A host of RIT College of Art and Design faculty, students and alumni assisted the artists throughout the week, and open studio hours welcomed the public to witness the energetic and collaborative environment.
“I think that’s important, that dialogue that’s happening between students and the artists,” said Marchelo Vera ’06 (graphic design), ’12 MFA (fine arts studio), one of the visiting artists who is an assistant professor of printmaking at The College of New Jersey. “I didn’t want to come here and only print. It’s part of the experience to engage with people who are coming in and talk with the other artists.”
Artists Print! was a long-anticipated event originally scheduled to run in 2020 before a pandemic-induced postponement.
It was a renewal of a similarly structured series of monoprint workshops Bob Erickson organized during his days teaching at University of Wisconsin-Stevens Point. He consulted with Bushnell and Print Club of Rochester President Katherine Baca-Bielinis ’87 MST (visual arts-all grades) as they brought an eclectic collection of artists, from educators to master printers, to RIT.
“It was fantastic,” Erickson said. “I’ve seen it, because I’ve done it, and this has been first rate.”
Erickson continued an ongoing series titled “Deep in the Woods” that incorporates traditional woodcut forms and digital techniques during the workshop.
In addition to Erickson, Kiekeben and Vera, the visiting artists were Marnix Everaert, Erin Holscher Almazan, Richard Kegler, Daniela Marx, Jim Morris, Andy Rubin, Vida Sacic, Grace Sippy and Heather Swenson.
The BFA and MFA students, alumni and faculty who assisted the artists in the studio were: Denise Anderson, Nava Barenji, Ying Chen, Gretchen Ettlie, Kerina Mangiaracina, Lauren Mullen, Marija Ratkeviciute, Yushan Socola, Morgan Sychtysz, Hannah Wagner, Kirk Wu and Yaoqin Xiao.
The event served as a creative arena for artists to tinker with trusted, time-tested processes as well as contemporary approaches. Access to RIT’s Fab Lab — where artists used technology like a laser cutter to make plates — and tours of the Cary Collection and Vignelli Center for Design Studies also informed the artists’ work.
Kiekeben spent part of his RIT residency continuing his work with the non-toxic intaglio type printmaking process pioneered and perfected by Howard, who previously led RIT’s printmaking program. Howard, who died in 2015, is credited with modernizing intaglio printmaking, a classic technique where an image is incised into a printing plate that holds ink for transfer onto paper. Instead of etching on metal, Howard’s new form of intaglio printmaking allowed mediums like drawings, paintings, photography and digital vector images to be translated into etchings.

_TASK GOAL_
Answer these questions from the text on the Artists Print! event:
(a) In what year was the event originally scheduled to run?
(b) What technology did artists use in RIT's Fab Lab to make plates?
(c) In what year did Howard die?

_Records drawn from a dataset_
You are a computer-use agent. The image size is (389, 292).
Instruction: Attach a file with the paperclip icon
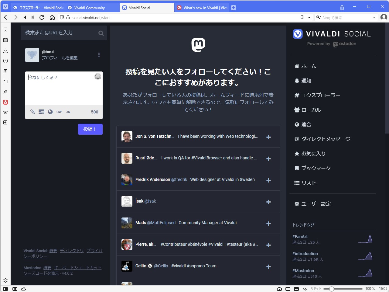(x=32, y=112)
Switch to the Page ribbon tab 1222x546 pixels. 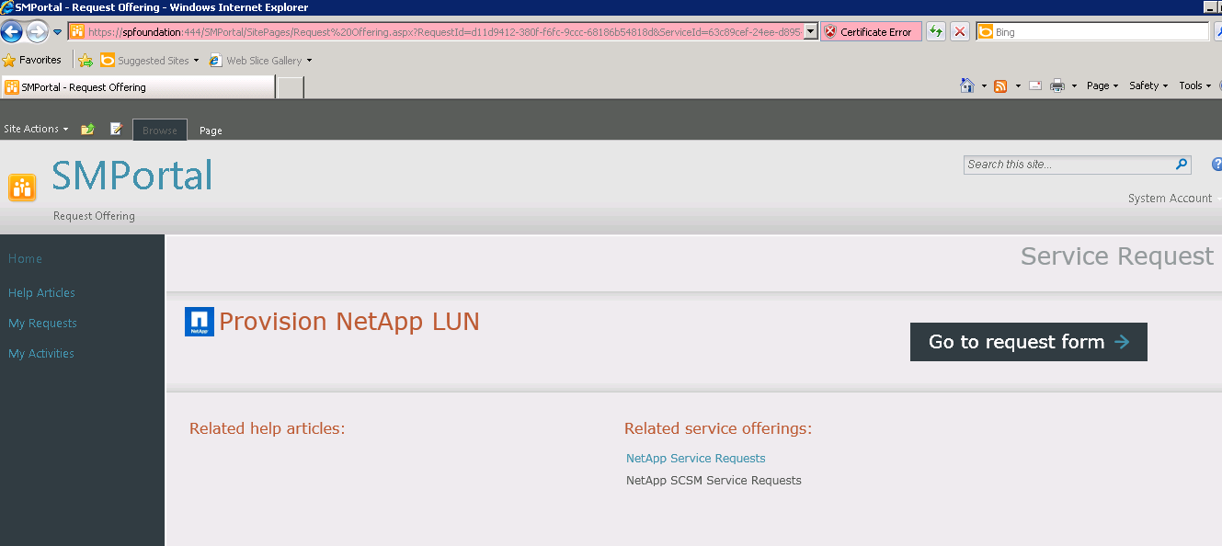(x=211, y=131)
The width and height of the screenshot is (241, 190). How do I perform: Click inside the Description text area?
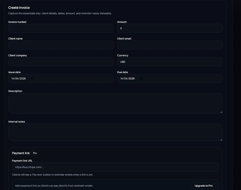tap(115, 103)
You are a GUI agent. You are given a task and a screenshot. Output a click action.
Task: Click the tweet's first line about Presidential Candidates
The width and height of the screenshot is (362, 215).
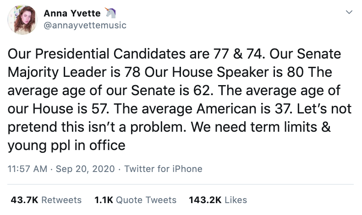(x=174, y=54)
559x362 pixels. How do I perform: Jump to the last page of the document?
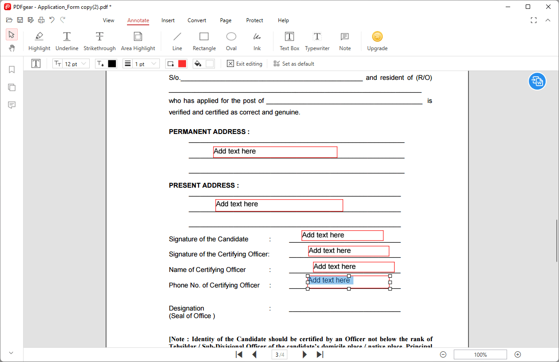point(320,354)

_OUTPUT FOR THIS TASK_
(a) 2020
(b) A laser cutter
(c) 2015